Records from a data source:
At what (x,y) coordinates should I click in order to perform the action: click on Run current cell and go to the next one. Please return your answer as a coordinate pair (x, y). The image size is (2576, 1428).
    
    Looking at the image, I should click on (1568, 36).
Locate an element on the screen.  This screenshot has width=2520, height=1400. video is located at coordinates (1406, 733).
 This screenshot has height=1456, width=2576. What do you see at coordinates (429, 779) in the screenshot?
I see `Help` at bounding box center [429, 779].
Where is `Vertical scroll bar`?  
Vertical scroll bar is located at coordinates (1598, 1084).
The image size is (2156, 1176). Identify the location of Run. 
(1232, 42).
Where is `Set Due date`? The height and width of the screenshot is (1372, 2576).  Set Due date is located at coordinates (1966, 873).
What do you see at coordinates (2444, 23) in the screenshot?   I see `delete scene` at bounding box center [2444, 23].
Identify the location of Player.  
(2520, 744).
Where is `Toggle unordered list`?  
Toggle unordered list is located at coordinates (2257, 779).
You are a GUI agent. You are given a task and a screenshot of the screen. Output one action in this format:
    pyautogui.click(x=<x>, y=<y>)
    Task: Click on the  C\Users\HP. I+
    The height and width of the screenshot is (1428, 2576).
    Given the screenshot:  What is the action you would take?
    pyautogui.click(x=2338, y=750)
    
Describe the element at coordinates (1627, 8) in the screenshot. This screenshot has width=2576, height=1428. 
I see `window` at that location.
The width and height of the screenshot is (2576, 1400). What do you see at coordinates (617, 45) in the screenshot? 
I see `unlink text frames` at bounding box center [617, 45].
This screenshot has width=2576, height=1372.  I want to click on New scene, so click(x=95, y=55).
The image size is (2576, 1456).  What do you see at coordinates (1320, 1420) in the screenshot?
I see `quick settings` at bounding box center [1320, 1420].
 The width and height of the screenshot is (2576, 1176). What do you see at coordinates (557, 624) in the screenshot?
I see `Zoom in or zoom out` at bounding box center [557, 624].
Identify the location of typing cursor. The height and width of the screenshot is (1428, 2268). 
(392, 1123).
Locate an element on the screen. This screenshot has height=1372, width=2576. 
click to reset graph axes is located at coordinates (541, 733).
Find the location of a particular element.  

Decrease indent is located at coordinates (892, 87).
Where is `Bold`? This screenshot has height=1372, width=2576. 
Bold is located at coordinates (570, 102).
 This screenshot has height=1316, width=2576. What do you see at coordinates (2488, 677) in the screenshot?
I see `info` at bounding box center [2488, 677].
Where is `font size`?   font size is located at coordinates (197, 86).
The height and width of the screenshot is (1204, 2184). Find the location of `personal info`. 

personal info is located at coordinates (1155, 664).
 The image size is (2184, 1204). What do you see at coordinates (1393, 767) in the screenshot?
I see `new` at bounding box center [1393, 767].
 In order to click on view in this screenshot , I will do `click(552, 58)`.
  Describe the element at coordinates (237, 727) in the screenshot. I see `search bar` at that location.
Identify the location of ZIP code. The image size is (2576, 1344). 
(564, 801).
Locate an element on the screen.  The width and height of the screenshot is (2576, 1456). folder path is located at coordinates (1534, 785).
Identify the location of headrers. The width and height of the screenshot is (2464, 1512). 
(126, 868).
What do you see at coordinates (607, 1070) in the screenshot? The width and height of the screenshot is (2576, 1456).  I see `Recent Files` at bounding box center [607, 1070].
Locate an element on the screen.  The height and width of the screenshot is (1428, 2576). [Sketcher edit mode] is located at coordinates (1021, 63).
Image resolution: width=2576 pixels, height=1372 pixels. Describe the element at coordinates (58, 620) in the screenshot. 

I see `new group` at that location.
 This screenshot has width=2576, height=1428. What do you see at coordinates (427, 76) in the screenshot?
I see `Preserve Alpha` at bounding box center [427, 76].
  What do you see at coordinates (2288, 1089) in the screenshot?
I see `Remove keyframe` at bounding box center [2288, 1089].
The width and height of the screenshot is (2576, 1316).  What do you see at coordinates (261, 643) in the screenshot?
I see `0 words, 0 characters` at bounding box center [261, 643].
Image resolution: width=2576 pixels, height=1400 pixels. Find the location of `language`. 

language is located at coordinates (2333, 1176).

WHAT TO WORK ON:
Render the listing above as a numbered list, leaving out the blank lines.

RESPONSE:
1. At what (x,y) coordinates should I click in order to perform the action: click on Run current cell and go to the next one. Please return your answer as a coordinate pair (x, y). The image size is (2576, 1428).
2.     Looking at the image, I should click on (1568, 36).
3. Locate an element on the screen.  This screenshot has width=2520, height=1400. video is located at coordinates (1406, 733).
4.  This screenshot has height=1456, width=2576. What do you see at coordinates (429, 779) in the screenshot?
5. I see `Help` at bounding box center [429, 779].
6. Where is `Vertical scroll bar`?  
7. Vertical scroll bar is located at coordinates (1598, 1084).
8. The image size is (2156, 1176). Identify the location of Run. 
9. (1232, 42).
10. Where is `Set Due date`? The height and width of the screenshot is (1372, 2576).  Set Due date is located at coordinates (1966, 873).
11. What do you see at coordinates (2444, 23) in the screenshot?   I see `delete scene` at bounding box center [2444, 23].
12. Identify the location of Player.  
13. (2520, 744).
14. Where is `Toggle unordered list`?  
15. Toggle unordered list is located at coordinates (2257, 779).
16. You are a GUI agent. You are given a task and a screenshot of the screen. Output one action in this format:
17.     pyautogui.click(x=<x>, y=<y>)
18.     Task: Click on the  C\Users\HP. I+
19.     The height and width of the screenshot is (1428, 2576).
20.     Given the screenshot:  What is the action you would take?
21.     pyautogui.click(x=2338, y=750)
22. Describe the element at coordinates (1627, 8) in the screenshot. This screenshot has width=2576, height=1428. 
23. I see `window` at that location.
24. The width and height of the screenshot is (2576, 1400). What do you see at coordinates (617, 45) in the screenshot? 
25. I see `unlink text frames` at bounding box center [617, 45].
26. This screenshot has width=2576, height=1372.  I want to click on New scene, so click(x=95, y=55).
27. The image size is (2576, 1456).  What do you see at coordinates (1320, 1420) in the screenshot?
28. I see `quick settings` at bounding box center [1320, 1420].
29.  The width and height of the screenshot is (2576, 1176). What do you see at coordinates (557, 624) in the screenshot?
30. I see `Zoom in or zoom out` at bounding box center [557, 624].
31. Identify the location of typing cursor. The height and width of the screenshot is (1428, 2268). 
32. (392, 1123).
33. Locate an element on the screen. This screenshot has height=1372, width=2576. 
34. click to reset graph axes is located at coordinates (541, 733).
35. Find the location of a particular element.  
36. Decrease indent is located at coordinates (892, 87).
37. Where is `Bold`? This screenshot has height=1372, width=2576. 
38. Bold is located at coordinates (570, 102).
39.  This screenshot has height=1316, width=2576. What do you see at coordinates (2488, 677) in the screenshot?
40. I see `info` at bounding box center [2488, 677].
41. Where is `font size`?   font size is located at coordinates (197, 86).
42. The height and width of the screenshot is (1204, 2184). Find the location of `personal info`. 
43. personal info is located at coordinates (1155, 664).
44.  The image size is (2184, 1204). What do you see at coordinates (1393, 767) in the screenshot?
45. I see `new` at bounding box center [1393, 767].
46.  In order to click on view in this screenshot , I will do `click(552, 58)`.
47.   Describe the element at coordinates (237, 727) in the screenshot. I see `search bar` at that location.
48. Identify the location of ZIP code. The image size is (2576, 1344). 
49. (564, 801).
50. Locate an element on the screen.  The width and height of the screenshot is (2576, 1456). folder path is located at coordinates (1534, 785).
51. Identify the location of headrers. The width and height of the screenshot is (2464, 1512). 
52. (126, 868).
53. What do you see at coordinates (607, 1070) in the screenshot? The width and height of the screenshot is (2576, 1456).  I see `Recent Files` at bounding box center [607, 1070].
54. Locate an element on the screen.  The height and width of the screenshot is (1428, 2576). [Sketcher edit mode] is located at coordinates (1021, 63).
55. Image resolution: width=2576 pixels, height=1372 pixels. Describe the element at coordinates (58, 620) in the screenshot. 
56. I see `new group` at that location.
57.  This screenshot has width=2576, height=1428. What do you see at coordinates (427, 76) in the screenshot?
58. I see `Preserve Alpha` at bounding box center [427, 76].
59.   What do you see at coordinates (2288, 1089) in the screenshot?
60. I see `Remove keyframe` at bounding box center [2288, 1089].
61. The width and height of the screenshot is (2576, 1316).  What do you see at coordinates (261, 643) in the screenshot?
62. I see `0 words, 0 characters` at bounding box center [261, 643].
63. Image resolution: width=2576 pixels, height=1400 pixels. Find the location of `language`. 
64. language is located at coordinates (2333, 1176).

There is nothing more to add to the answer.